The Dreyfus Affair of the 1890s and the violent controversies that surrounded it appeared to pass two very different judgments on the France of the Third Republic. The outcome o the trial -- Captain Dreyfus convicted without guilt and the real traitor acquitted despite guilt -- demonstrated without question the extraordinary hypocrisy of the military justice system. But the furor raised by Dreyfus' conviction and the agitation for his release suggested that the injustice of the courts' verdict was uncharacteristic of French society; that for France as a nation the rendering of justice was paramount, even at the expense of disgracing both the military and a conspiring government.
In The Hypocrisy of Justice in the Belle Epoque, Benjamin Martin examines the events of three sensational criminal cases to reveal that the willful mangling of justice that occurred in the Dreyfus trial was far from rare in the Third Republic France. He finds, in fact, that justice in the Belle Epoque was "hypocritical in the extreme," with the outcome of trials easily tainted by the power and influence of politics, money, and illicit sex. At times, justice deviated so far from the ideal that its goal was not the strict application of the law or even the discovery of the truth, but rather the imposition of a system of rewards and punishments meted out in accordance with a capricious vision of social utility.
Martin begins with the case of Marguerite Steinheil, the wife of an artist of only middling talent. A strikingly beautiful woman, she presided over a famous salon and was the lover of influential politicians. When she was tried for the brutal murders of her husband and her mother, Marguerite defended herself with a flurry of extravagant stories and unlikely counter-accusations. Even so, she was found innocent of all charges, and the crimes were left unsolved.
The second trial considered is that of Thérèse Humbert, a young woman who used an apparently innate talent for elaborate deception in rising from poverty to the upper reaches of Parisian society. With the aid of her husband and her brothers, Thérèse created a series of specious lawsuits over an illusory American legacy. Then, playing on the greed of dozens of investors, she skillfully manipulated the French courts to perpetrate a fraud that would last for twenty years, yield millions, and make her salon one of the most dazzling in Europe until the day when the ruse was finally found out.
The third case is that of Henriette Caillaux, the wife of an important leader in the Radical party. She admitted shooting Gaston Calmette, the influential newspaper editor who had been carrying out a campaign of vilification against her husband. But when she was tried for the murder in 1914, Henriette was found innocent and allowed to go free.

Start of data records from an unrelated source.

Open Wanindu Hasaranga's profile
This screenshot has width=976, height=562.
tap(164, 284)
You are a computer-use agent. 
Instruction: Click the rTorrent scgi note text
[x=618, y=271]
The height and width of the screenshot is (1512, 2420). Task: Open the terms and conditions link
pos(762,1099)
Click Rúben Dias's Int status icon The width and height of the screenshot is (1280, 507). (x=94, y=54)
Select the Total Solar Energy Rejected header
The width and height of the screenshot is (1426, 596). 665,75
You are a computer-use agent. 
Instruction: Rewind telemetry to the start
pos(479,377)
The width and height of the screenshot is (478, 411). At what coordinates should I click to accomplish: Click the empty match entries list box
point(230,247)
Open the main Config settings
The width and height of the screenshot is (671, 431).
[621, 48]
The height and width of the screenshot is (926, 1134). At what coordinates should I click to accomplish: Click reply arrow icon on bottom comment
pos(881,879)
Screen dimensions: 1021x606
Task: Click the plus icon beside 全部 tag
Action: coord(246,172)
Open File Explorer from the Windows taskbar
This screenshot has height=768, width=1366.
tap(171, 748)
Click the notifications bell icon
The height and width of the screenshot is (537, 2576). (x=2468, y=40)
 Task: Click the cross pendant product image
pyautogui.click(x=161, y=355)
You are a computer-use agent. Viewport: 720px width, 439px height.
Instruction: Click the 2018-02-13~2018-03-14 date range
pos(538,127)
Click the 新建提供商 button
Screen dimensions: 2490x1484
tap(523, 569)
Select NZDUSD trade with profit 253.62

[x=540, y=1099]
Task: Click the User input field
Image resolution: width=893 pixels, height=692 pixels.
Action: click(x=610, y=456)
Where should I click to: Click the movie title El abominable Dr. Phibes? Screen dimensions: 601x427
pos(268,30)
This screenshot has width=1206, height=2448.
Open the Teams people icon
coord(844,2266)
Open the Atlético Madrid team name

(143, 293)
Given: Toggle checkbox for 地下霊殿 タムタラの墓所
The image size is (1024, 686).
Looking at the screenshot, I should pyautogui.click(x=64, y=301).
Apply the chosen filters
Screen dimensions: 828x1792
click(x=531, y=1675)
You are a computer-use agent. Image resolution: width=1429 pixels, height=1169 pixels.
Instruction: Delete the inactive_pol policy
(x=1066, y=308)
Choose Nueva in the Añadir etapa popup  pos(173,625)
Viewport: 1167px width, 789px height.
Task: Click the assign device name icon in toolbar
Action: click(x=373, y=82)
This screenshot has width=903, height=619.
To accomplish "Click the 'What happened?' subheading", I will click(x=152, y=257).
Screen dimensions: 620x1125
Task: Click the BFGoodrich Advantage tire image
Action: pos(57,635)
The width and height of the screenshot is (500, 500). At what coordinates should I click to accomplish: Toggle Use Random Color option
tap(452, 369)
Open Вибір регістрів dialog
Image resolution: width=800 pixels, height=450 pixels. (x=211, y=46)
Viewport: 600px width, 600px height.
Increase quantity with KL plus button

The sensational trials of Marguerit Steinheil, Thérèse Humbert, and Henriette Caillaux mirrored in many the stalemate society of the Belle Epoque itself. By examining the hypocrisy of justice in the Third Republic, Benjamin Martin uncovers the vast extent of that society's corruption, the amorality and sordidness that were cloaked only partially by the mantle of respectability.
In The Hypocrisy of Justice in the Belle Epoque, Benjamin Martin examines the events of three sensational criminal cases to reveal that the willful mangling of justice that occurred in the Dreyfus trial was far from rare in the Third Republic France. He finds, in fact, that justice in the Belle Epoque was "hypocritical in the extreme," with the outcome of trials easily tainted by the power and influence of politics, money, and illicit sex. At times, justice deviated so far from the ideal that its goal was not the strict application of the law or even the discovery of the truth, but rather the imposition of a system of rewards and punishments meted out in accordance with a capricious vision of social utility.
Martin begins with the case of Marguerite Steinheil, the wife of an artist of only middling talent. A strikingly beautiful woman, she presided over a famous salon and was the lover of influential politicians. When she was tried for the brutal murders of her husband and her mother, Marguerite defended herself with a flurry of extravagant stories and unlikely counter-accusations. Even so, she was found innocent of all charges, and the crimes were left unsolved.
The second trial considered is that of Thérèse Humbert, a young woman who used an apparently innate talent for elaborate deception in rising from poverty to the upper reaches of Parisian society. With the aid of her husband and her brothers, Thérèse created a series of specious lawsuits over an illusory American legacy. Then, playing on the greed of dozens of investors, she skillfully manipulated the French courts to perpetrate a fraud that would last for twenty years, yield millions, and make her salon one of the most dazzling in Europe until the day when the ruse was finally found out.
The third case is that of Henriette Caillaux, the wife of an important leader in the Radical party. She admitted shooting Gaston Calmette, the influential newspaper editor who had been carrying out a campaign of vilification against her husband. But when she was tried for the murder in 1914, Henriette was found innocent and allowed to go free.
The sensational trials of Marguerit Steinheil, Thérèse Humbert, and Henriette Caillaux mirrored in many the stalemate society of the Belle Epoque itself. By examining the hypocrisy of justice in the Third Republic, Benjamin Martin uncovers the vast extent of that society's corruption, the amorality and sordidness that were cloaked only partially by the mantle of respectability.